▸ **Materials provided**

+++++

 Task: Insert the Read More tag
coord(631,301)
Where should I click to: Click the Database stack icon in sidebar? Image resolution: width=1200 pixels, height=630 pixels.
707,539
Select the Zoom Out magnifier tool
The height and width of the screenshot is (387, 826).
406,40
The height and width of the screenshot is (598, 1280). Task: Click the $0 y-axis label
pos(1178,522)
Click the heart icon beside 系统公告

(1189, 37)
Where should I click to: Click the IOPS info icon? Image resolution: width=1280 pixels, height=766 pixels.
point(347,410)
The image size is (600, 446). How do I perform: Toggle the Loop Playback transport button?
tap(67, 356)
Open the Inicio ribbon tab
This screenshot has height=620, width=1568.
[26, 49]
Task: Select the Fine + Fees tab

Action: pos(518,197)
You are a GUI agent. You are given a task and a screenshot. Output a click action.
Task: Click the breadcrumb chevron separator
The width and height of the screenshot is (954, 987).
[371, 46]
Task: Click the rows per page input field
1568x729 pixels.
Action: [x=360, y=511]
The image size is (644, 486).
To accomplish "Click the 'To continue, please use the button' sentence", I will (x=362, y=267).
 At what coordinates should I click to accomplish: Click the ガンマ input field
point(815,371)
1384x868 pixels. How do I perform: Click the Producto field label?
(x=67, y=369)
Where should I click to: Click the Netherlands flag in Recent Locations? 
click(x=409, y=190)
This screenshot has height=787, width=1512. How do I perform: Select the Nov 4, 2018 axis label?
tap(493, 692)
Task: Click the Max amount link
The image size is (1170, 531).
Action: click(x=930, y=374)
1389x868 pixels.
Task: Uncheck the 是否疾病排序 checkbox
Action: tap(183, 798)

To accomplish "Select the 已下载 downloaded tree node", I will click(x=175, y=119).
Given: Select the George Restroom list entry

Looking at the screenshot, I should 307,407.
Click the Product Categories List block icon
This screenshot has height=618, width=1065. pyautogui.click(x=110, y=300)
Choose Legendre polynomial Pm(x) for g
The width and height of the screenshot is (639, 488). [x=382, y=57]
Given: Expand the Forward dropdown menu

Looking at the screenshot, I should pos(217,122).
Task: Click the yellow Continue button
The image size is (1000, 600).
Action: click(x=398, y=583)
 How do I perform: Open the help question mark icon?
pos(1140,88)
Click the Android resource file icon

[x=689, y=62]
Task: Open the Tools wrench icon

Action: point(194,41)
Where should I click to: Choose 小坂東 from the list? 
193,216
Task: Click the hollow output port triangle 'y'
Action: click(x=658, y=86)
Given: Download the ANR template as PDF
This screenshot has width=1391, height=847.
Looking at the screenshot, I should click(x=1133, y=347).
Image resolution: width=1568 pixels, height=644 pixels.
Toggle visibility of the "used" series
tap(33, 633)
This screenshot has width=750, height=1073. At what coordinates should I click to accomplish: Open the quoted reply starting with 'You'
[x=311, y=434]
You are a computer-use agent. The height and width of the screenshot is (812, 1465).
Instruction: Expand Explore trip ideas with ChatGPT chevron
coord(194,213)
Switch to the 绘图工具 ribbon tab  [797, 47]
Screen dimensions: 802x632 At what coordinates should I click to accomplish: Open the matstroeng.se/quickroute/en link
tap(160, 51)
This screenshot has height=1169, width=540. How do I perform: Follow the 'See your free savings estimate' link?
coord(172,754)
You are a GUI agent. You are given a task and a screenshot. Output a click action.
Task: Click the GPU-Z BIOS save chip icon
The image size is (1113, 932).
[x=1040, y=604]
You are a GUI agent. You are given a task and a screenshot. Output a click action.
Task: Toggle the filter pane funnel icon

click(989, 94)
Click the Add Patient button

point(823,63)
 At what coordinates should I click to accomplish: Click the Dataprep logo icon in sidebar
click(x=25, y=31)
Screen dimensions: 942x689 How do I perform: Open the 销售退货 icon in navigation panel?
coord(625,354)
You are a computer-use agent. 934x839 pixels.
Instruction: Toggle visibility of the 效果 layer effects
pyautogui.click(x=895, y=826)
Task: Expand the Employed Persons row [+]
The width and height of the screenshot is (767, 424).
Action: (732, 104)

+++++

▸ **What to produce**
Can you format all the lines above as a JSON list of strings, one string per line, leaving out the blank lines?

▸ **Solution to the problem**
[
  " Task: Insert the Read More tag",
  "coord(631,301)",
  "Where should I click to: Click the Database stack icon in sidebar? Image resolution: width=1200 pixels, height=630 pixels.",
  "707,539",
  "Select the Zoom Out magnifier tool",
  "The height and width of the screenshot is (387, 826).",
  "406,40",
  "The height and width of the screenshot is (598, 1280). Task: Click the $0 y-axis label",
  "pos(1178,522)",
  "Click the heart icon beside 系统公告",
  "(1189, 37)",
  "Where should I click to: Click the IOPS info icon? Image resolution: width=1280 pixels, height=766 pixels.",
  "point(347,410)",
  "The image size is (600, 446). How do I perform: Toggle the Loop Playback transport button?",
  "tap(67, 356)",
  "Open the Inicio ribbon tab",
  "This screenshot has height=620, width=1568.",
  "[26, 49]",
  "Task: Select the Fine + Fees tab",
  "Action: pos(518,197)",
  "You are a GUI agent. You are given a task and a screenshot. Output a click action.",
  "Task: Click the breadcrumb chevron separator",
  "The width and height of the screenshot is (954, 987).",
  "[371, 46]",
  "Task: Click the rows per page input field",
  "1568x729 pixels.",
  "Action: [x=360, y=511]",
  "The image size is (644, 486).",
  "To accomplish \"Click the 'To continue, please use the button' sentence\", I will (x=362, y=267).",
  " At what coordinates should I click to accomplish: Click the ガンマ input field",
  "point(815,371)",
  "1384x868 pixels. How do I perform: Click the Producto field label?",
  "(x=67, y=369)",
  "Where should I click to: Click the Netherlands flag in Recent Locations? ",
  "click(x=409, y=190)",
  "This screenshot has height=787, width=1512. How do I perform: Select the Nov 4, 2018 axis label?",
  "tap(493, 692)",
  "Task: Click the Max amount link",
  "The image size is (1170, 531).",
  "Action: click(x=930, y=374)",
  "1389x868 pixels.",
  "Task: Uncheck the 是否疾病排序 checkbox",
  "Action: tap(183, 798)",
  "To accomplish \"Select the 已下载 downloaded tree node\", I will click(x=175, y=119).",
  "Given: Select the George Restroom list entry",
  "Looking at the screenshot, I should 307,407.",
  "Click the Product Categories List block icon",
  "This screenshot has height=618, width=1065. pyautogui.click(x=110, y=300)",
  "Choose Legendre polynomial Pm(x) for g",
  "The width and height of the screenshot is (639, 488). [x=382, y=57]",
  "Given: Expand the Forward dropdown menu",
  "Looking at the screenshot, I should pos(217,122).",
  "Task: Click the yellow Continue button",
  "The image size is (1000, 600).",
  "Action: click(x=398, y=583)",
  " How do I perform: Open the help question mark icon?",
  "pos(1140,88)",
  "Click the Android resource file icon",
  "[x=689, y=62]",
  "Task: Open the Tools wrench icon",
  "Action: point(194,41)",
  "Where should I click to: Choose 小坂東 from the list? ",
  "193,216",
  "Task: Click the hollow output port triangle 'y'",
  "Action: click(x=658, y=86)",
  "Given: Download the ANR template as PDF",
  "This screenshot has width=1391, height=847.",
  "Looking at the screenshot, I should click(x=1133, y=347).",
  "Image resolution: width=1568 pixels, height=644 pixels.",
  "Toggle visibility of the \"used\" series",
  "tap(33, 633)",
  "This screenshot has width=750, height=1073. At what coordinates should I click to accomplish: Open the quoted reply starting with 'You'",
  "[x=311, y=434]",
  "You are a computer-use agent. The height and width of the screenshot is (812, 1465).",
  "Instruction: Expand Explore trip ideas with ChatGPT chevron",
  "coord(194,213)",
  "Switch to the 绘图工具 ribbon tab  [797, 47]",
  "Screen dimensions: 802x632 At what coordinates should I click to accomplish: Open the matstroeng.se/quickroute/en link",
  "tap(160, 51)",
  "This screenshot has height=1169, width=540. How do I perform: Follow the 'See your free savings estimate' link?",
  "coord(172,754)",
  "You are a GUI agent. You are given a task and a screenshot. Output a click action.",
  "Task: Click the GPU-Z BIOS save chip icon",
  "The image size is (1113, 932).",
  "[x=1040, y=604]",
  "You are a GUI agent. You are given a task and a screenshot. Output a click action.",
  "Task: Toggle the filter pane funnel icon",
  "click(989, 94)",
  "Click the Add Patient button",
  "point(823,63)",
  " At what coordinates should I click to accomplish: Click the Dataprep logo icon in sidebar",
  "click(x=25, y=31)",
  "Screen dimensions: 942x689 How do I perform: Open the 销售退货 icon in navigation panel?",
  "coord(625,354)",
  "You are a computer-use agent. 934x839 pixels.",
  "Instruction: Toggle visibility of the 效果 layer effects",
  "pyautogui.click(x=895, y=826)",
  "Task: Expand the Employed Persons row [+]",
  "The width and height of the screenshot is (767, 424).",
  "Action: (732, 104)"
]